Medicaid Home and Community-Based Services:
In 1995, the percentage of people receiving Medicaid-funded HCBS was 18 percent, while 82 percent of people received institutional-based services. However, by 2013 the rate of people receiving HCBS was 51 percent, while institutional-based services had decreased to 49 percent. The percentage of LTSS spending for HCBS has continued in recent years.
The shift in spending from institutional to HCBS reflects federal and state policies. These rebalancing efforts are driven by concerns about the high cost of institutional care. In addition, many of the individuals receiving these services would prefer to live in a community setting. These rebalancing efforts includes initiatives such as the Money Follows the Person demonstration program. This program provides grants to participating states in order to help individuals living in institutions to transition back to the community.
The population receiving long-term services and supports (LTSS), including home and community-based services (HCBS) will likely continue to increase in numbers. As an overall group, this population is aging while simultaneously benefiting from advances in medical support and technology.

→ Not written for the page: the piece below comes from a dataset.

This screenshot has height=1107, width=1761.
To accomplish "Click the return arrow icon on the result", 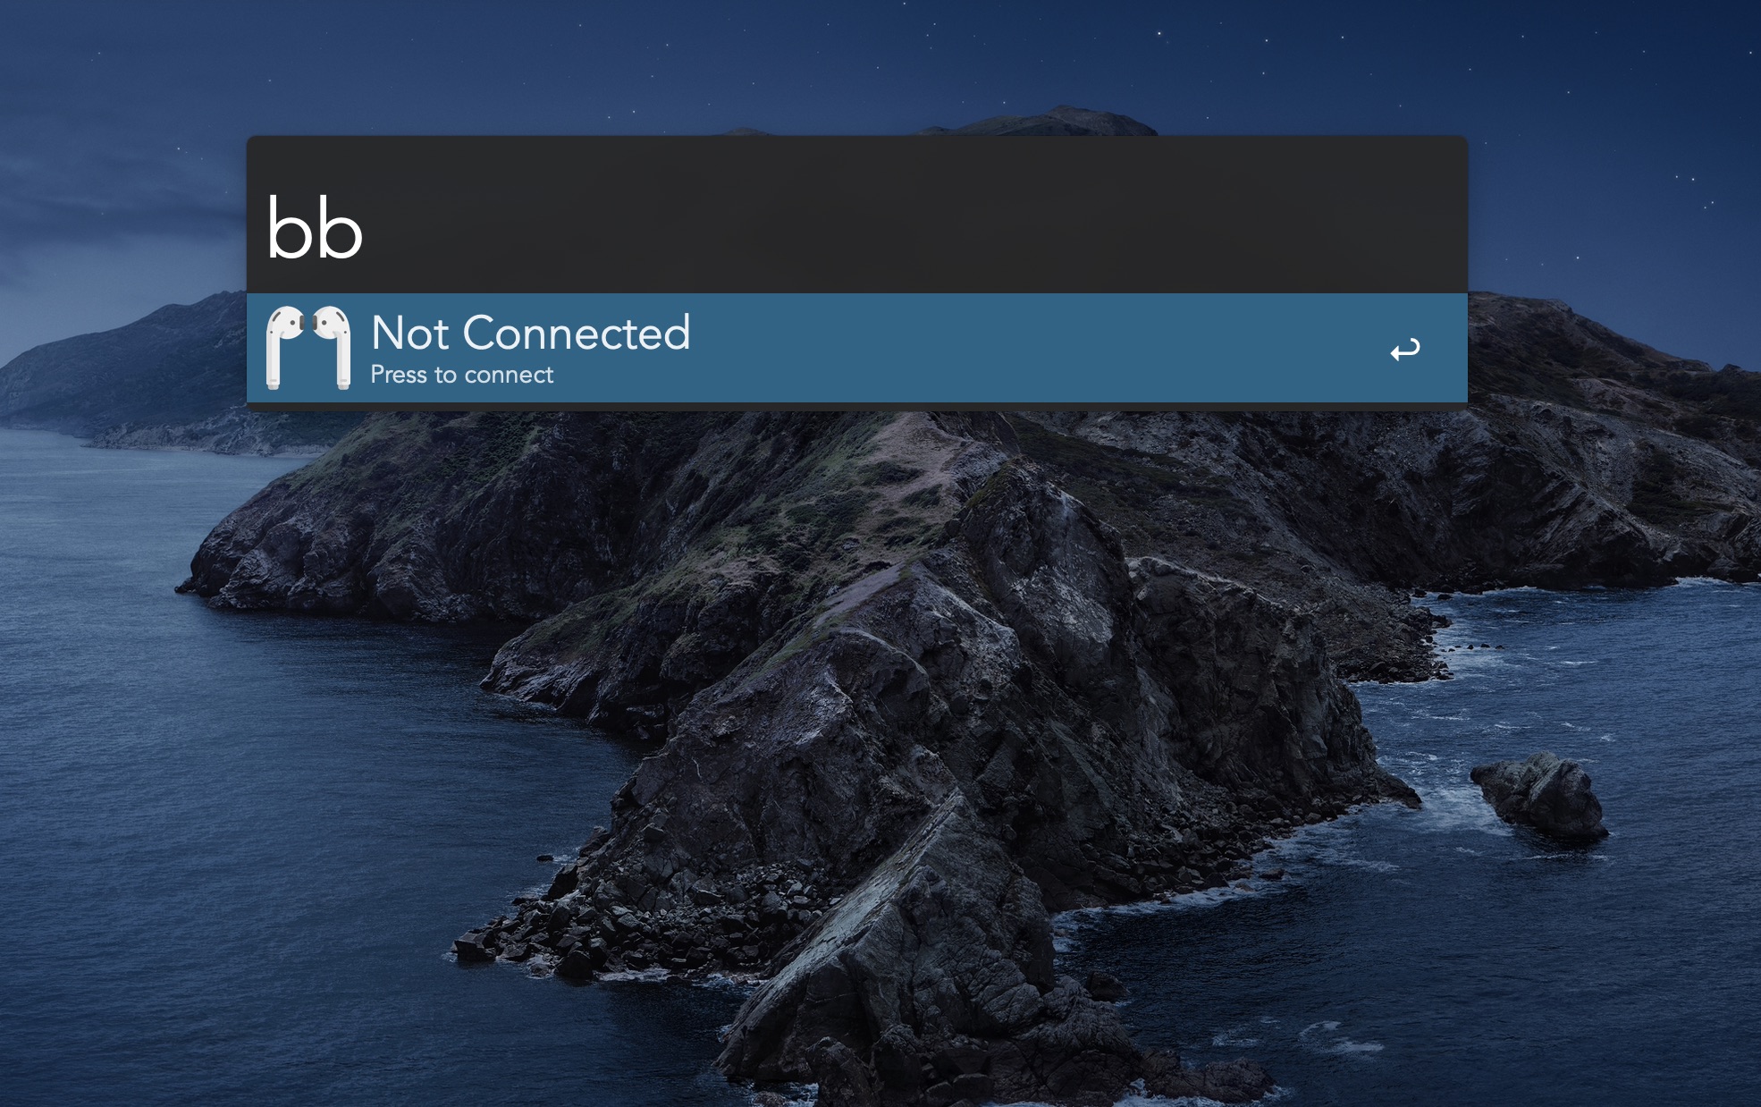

For example, roughly 3.2 million people received HCBS through one of the three main Medicaid programs in 2014. This was a 5 percent population increase from the previous year. In 2016, Medicaid programs spent $94 billion on HCBS compared to $72 billion on institutional services. This was a 10 percent increase in HCBS spending from the year 2015. This increasing demand for HCBS is one of the reasons for a labor shortage in the field. Finding qualified direct support professionals, nurse practitioners and other direct care worker is a challenge for many waiver provider agencies and healthcare facilities.
As the number of individuals receiving HCBS continues to grow and become the predominant way of delivering LTSS to Medicaid beneficiaries, the policies controlling HCBS will also continue to evolve. The percentage of LTSS expenditures for HCBS continued to varies among people receiving supports and services. HCBS accounted for 78 percent of spending in programs primarily supporting people with developmental disabilities,
Current HCBS Policy Trends:
- States are required to implement new requirements for Medicaid payment eligibility that HCBS settings must meet. These requirements are meant to ensure that beneficiaries receiving HCBS have adequate choices, their rights are protected and that there is community integration.
- States are now required to implement electronic visit verification (EVV) for personal care services. The goal of the federal EVV mandate is to ensure that authorized personal care services are actually delivered. EVV technology can prevent disruptions in beneficiaries’ care, and protect the Medicaid program against fraud. States are required to implement an EVV solution by January 1, 2020, or risk having their Medicaid-based federal funding for personal care services reduced.
- A number of approaches are in development in order to verify the quality of HCBS provide oversight of Medicaid-funded LTSS programs. These oversight efforts span both Medicaid fee-for-service and managed LTSS programs. The overall emphasis on the Medicaid beneficiary’s experiences and outcome.